A faster refresh rate for the iPhone 13 Pro won't be a done deal until Apple announces it, but iOS 15 should make you feel pretty confident that this rumor is coming true.
Expect to hear about the A15 Bionic's neural engine
iOS 15 takes a page out of Google's book by tapping into artificial intelligence to identify text in photos. Live Text will let you tap on text in a photo and either copy it to a note, or look it up if it's an address or phone number. Similarly, a new Visual Look Up feature will let you swipe up on photos to look up more information on the subject of the shot, whether it's a point of interest, a flower or animal.
That kind of feature requires a lot of processing power, which is why Live Text and Visual Look Up are also iOS 15 capabilities that require an A12 Bionic processor or later. It's a safe bet that the A15 also includes a powerful neural engine to support these features, and we imagine that when Apple announces the iPhone 13's new processor, it will spend as much time talking about the AI capabilities it enables as it will focus on the performance boost and graphics rendering features of the chip.
What about camera features?
Sometimes what a company doesn't tell you says as much about what they are saying. And so far, Apple has had very little to say about Camera app improvements in iOS 15. Apple's iOS 15 documentation mentions a pair of features like improved panorama captures and the ability to zoom in and out when capturing a QuickTake video by swiping up or down. Neither of these features got much stage time during iOS 15's preview at WWDC.

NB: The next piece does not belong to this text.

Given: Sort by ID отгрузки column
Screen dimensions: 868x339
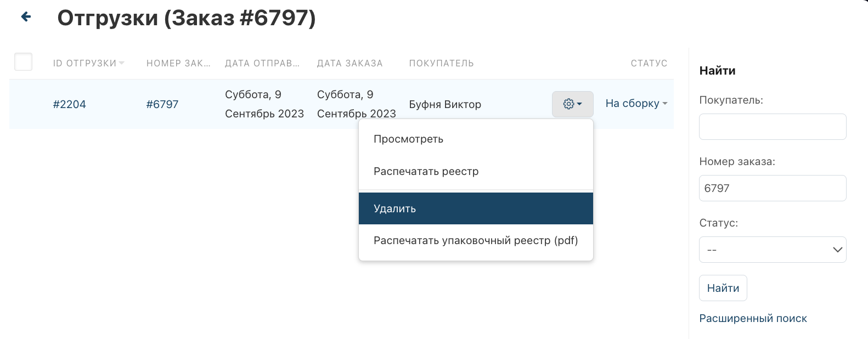Looking at the screenshot, I should click(85, 63).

Already, rumors are hinting about substantial iPhone 13 camera changes, particularly with the iPhone 13 Pro. Both the iPhone 13 Pro and iPhone 13 Pro Max are expected to get a new 6-element lens for their ultrawide camera for improved image quality. Sensor-shift stabilization introduced with the iPhone 12 Pro Max is expected to find its way to Apple's other phones, bringing steadier video and less shake.
That Apple isn't dwelling too much on camera features when talking about iOS 15 isn't a sign that the iPhone 13 won't make picture-taking a major focus. Rather, we think it's because Apple will have plenty to say about camera improvements when the iPhone 13 arrives in the fall.
Faster 5G connectivity
iOS 15 promises several improvements to iPhones capable of connecting to 5G — basically, the four iPhone 12 models at this point, but you can expect the iPhone 13 to join those ranks. Apple says that 5G iPhones running iOS 15 will enjoy faster 5G connectivity when backing up to iCloud or restoring backups, streaming audio and video, downloading Apple TV Plus shows, syncing photos and updating Apple News Plus articles for offline reading. Those phones will also be able to prioritize 5G should the Wi-Fi connectivity on your network slow down.

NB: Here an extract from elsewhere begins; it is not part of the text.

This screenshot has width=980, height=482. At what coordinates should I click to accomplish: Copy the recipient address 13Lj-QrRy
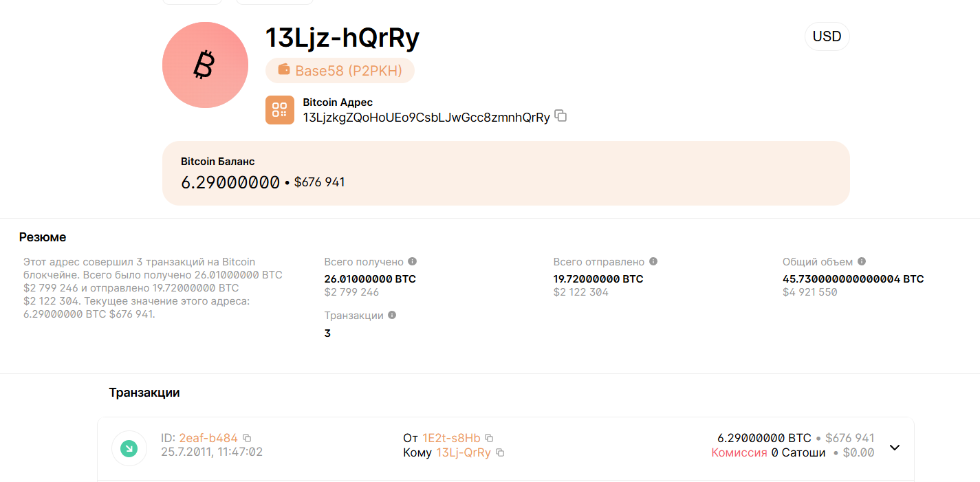point(501,452)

You imagine the iPhone 13's 5G improvements won't stop there. Reportedly, the iPhone 13 is in line to use Qualcomm's Snapdragon X60 modem, a 5-nanometer modem that's smaller and more efficient than the 7-nanometer modem in the iPhone 12. X60-equipped phones can also aggregate data from both mmWave and sub-6GHz 5G at the same time, which should improve speeds.
Combine that rumored hardware upgrade with the software improvements that iOS 15 delivers for 5G phones, and it should mean a better 5G experience if you upgrade to the iPhone 13.